__ACTIVITY__: Every line with "computer" in it should be copied from the data.

__RECORDS FOR THE EXERCISE__:
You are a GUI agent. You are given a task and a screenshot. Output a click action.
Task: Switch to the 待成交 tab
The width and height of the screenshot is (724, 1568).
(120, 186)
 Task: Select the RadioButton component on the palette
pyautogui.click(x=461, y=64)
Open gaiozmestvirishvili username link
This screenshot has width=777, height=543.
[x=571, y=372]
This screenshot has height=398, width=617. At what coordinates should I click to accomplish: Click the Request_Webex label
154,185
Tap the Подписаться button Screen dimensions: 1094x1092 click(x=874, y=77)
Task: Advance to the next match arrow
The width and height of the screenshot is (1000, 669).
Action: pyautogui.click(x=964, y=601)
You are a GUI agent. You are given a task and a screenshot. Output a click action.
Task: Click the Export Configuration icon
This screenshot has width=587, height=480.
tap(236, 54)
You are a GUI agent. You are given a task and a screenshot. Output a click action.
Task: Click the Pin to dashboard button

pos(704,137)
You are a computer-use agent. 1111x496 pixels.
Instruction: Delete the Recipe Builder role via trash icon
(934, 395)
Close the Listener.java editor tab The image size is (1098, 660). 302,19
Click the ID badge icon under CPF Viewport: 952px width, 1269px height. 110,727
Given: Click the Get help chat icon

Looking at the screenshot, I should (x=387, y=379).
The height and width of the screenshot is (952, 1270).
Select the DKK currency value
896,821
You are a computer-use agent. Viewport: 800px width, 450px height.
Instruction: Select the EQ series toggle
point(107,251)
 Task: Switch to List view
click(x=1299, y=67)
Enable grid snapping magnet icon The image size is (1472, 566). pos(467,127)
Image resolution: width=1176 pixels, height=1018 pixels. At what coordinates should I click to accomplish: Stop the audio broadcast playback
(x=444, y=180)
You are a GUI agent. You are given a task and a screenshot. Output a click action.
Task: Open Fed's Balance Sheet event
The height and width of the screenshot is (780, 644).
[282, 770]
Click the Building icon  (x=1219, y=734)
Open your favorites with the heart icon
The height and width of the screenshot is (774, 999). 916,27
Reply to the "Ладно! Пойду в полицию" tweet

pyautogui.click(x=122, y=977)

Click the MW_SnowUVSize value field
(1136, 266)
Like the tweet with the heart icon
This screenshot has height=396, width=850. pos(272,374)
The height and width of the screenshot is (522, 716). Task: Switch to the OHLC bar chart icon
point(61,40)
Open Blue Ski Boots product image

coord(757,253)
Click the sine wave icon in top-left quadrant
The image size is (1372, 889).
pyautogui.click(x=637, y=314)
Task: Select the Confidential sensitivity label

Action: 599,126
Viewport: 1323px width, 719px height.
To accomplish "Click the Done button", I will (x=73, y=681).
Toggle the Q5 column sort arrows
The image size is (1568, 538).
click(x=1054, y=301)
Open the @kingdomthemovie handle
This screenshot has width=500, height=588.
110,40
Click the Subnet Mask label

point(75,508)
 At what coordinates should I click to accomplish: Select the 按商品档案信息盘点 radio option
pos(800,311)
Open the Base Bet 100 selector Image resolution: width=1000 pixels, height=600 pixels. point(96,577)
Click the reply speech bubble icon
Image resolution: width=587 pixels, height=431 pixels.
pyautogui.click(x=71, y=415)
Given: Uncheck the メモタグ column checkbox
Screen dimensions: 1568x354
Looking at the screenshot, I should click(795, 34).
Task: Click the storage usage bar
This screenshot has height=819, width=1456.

__TASK OUTPUT__:
You are a computer-use agent. 1111x496 pixels.
You are a computer-use agent. Viewport: 800px width, 450px height.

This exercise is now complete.